Stored dataset items:
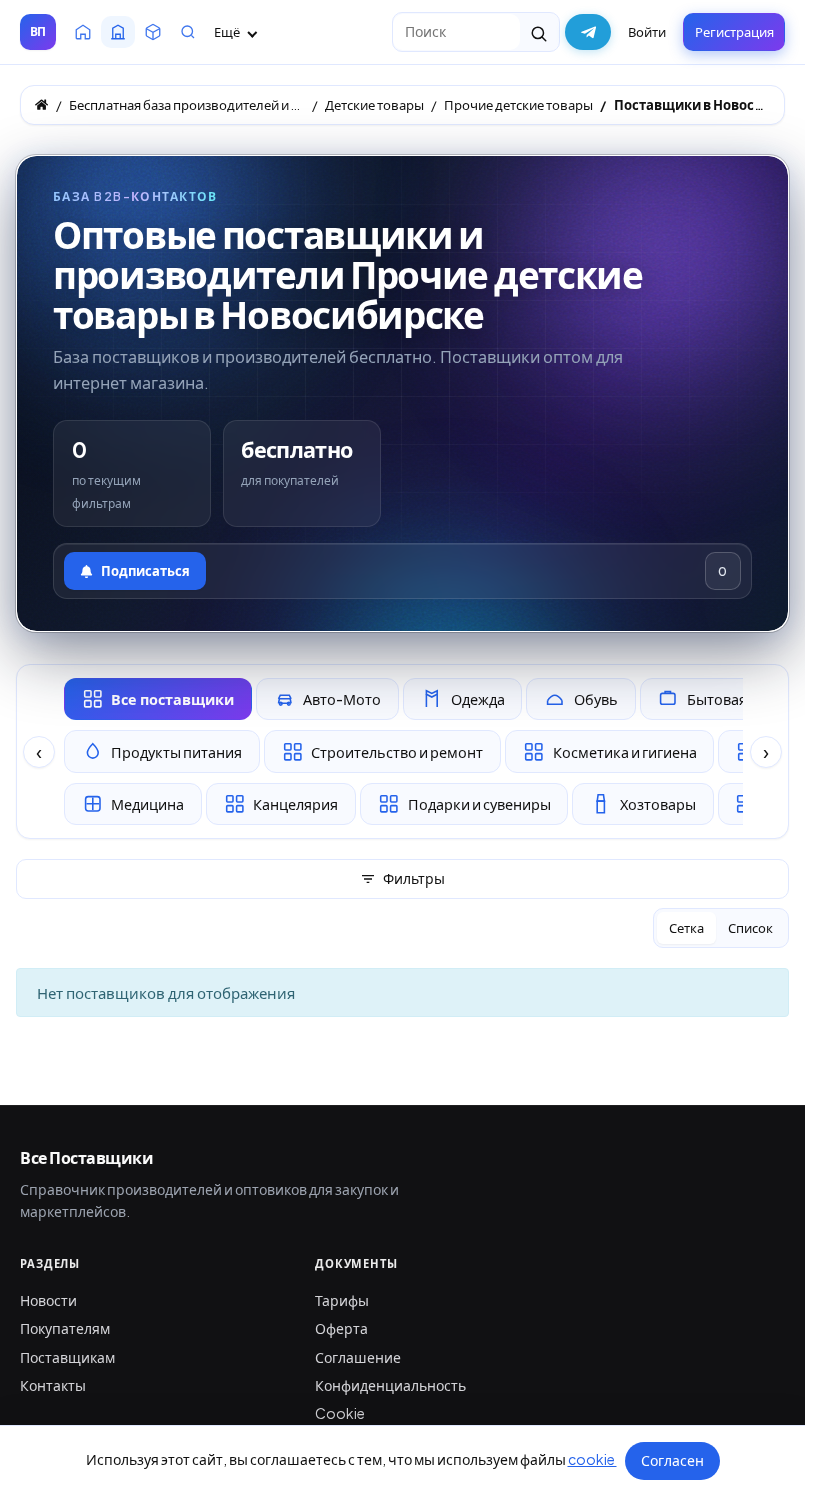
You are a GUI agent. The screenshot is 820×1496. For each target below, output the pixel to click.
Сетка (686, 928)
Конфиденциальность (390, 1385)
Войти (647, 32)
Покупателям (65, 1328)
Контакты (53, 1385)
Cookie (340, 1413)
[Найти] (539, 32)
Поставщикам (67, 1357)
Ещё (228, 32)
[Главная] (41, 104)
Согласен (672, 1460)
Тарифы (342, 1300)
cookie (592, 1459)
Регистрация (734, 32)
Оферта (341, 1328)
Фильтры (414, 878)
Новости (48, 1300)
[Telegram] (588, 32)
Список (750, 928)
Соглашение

## BRIEF
Print all the entries exactly as they appear, without the pictures.

## FINAL ANSWER
You are a GUI agent. The screenshot is 820×1496. For each target below, output the pixel to click.
Сетка (686, 928)
Конфиденциальность (390, 1385)
Войти (647, 32)
Покупателям (65, 1328)
Контакты (53, 1385)
Cookie (340, 1413)
[Найти] (539, 32)
Поставщикам (67, 1357)
Ещё (228, 32)
[Главная] (41, 104)
Согласен (672, 1460)
Тарифы (342, 1300)
cookie (592, 1459)
Регистрация (734, 32)
Оферта (341, 1328)
Фильтры (414, 878)
Новости (48, 1300)
[Telegram] (588, 32)
Список (750, 928)
Соглашение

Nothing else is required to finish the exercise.